2 nites ago. i tot things would get better like how it used to be after i confronted my fren and thrashed things out. but today. lol. we din even tok at all. not a word of hi, yes, no.. nothing at all. after skool i called him thru hes fren's fone. i wanted to tok to him nicely. but the tone he gave me was like angry.. pissed.. as if he was tokin to someone he dislike alot.. he was like "hello? who are u? wad u wan?" ..den i din dare to say anything. i felt so embarrassed that i told him "err nvm la. u hav fun wif wad u're doing. erm ya. bb" yeah fuking embarrassing after i hang up. i slapped myself when i hang up. den i walk thru this short cut from the labs to the canteen. and i saw him at the canteen wif hes usual group of frens 1st table away from the "short cut entrance" i was like "omg. where shld i hide my face?!" i jus simply walked as fast as i could. made one big round to reach to the other side of the canteen. coz yu yeng left her bag ther. so i had to go there and wait for her.
maybe yu yeng is rite. how can i pretend to act happie when im not? i tried to have all the fun i could in class today. luffing and stuff. but deep down when i joke wif ppl. im jus luffing for the sake of luffing. and im not really happie. it was all an act.

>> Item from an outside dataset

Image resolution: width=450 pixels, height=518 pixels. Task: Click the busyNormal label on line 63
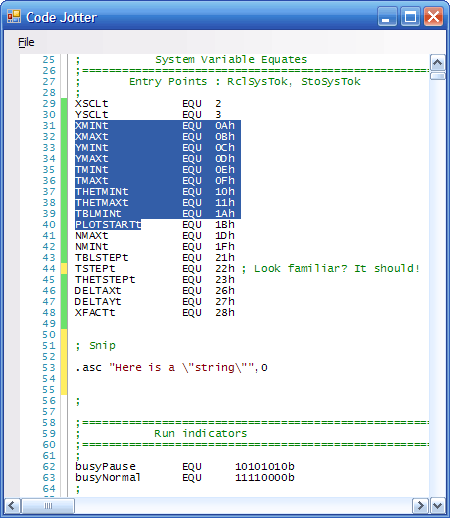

AS USUAL. i hate myself for being such a phoney but i dun wan to. i need to move on my life wif or wifout my that fren. because to me. now telling him wad i feel is kinda no pt. coz nth changed. oh yeah things changed. of coz it did.. look at wad happened today. it got worst. -.-.-.-.- im sad that he and me. we're drifting apart but how many times in a month mus i tell him that im unhappie. im jus hes fren and nothing more. but why am i expecting so much from him? if i'm him. i would tink "krystal is crazy.." but i wana spend time wif this fren of mine like how we used to. we could tok on the fone last time for hrs wif funnie conversations. but now? whether its on fone. real life. or online. its all the same tone now.the buay song tone.
sometimes blog can kill ppl too. maybe after reading this. he'll most prob this im too sensitive and that might end our frenship. i care nth no more. fuk everything. i wana get out of here.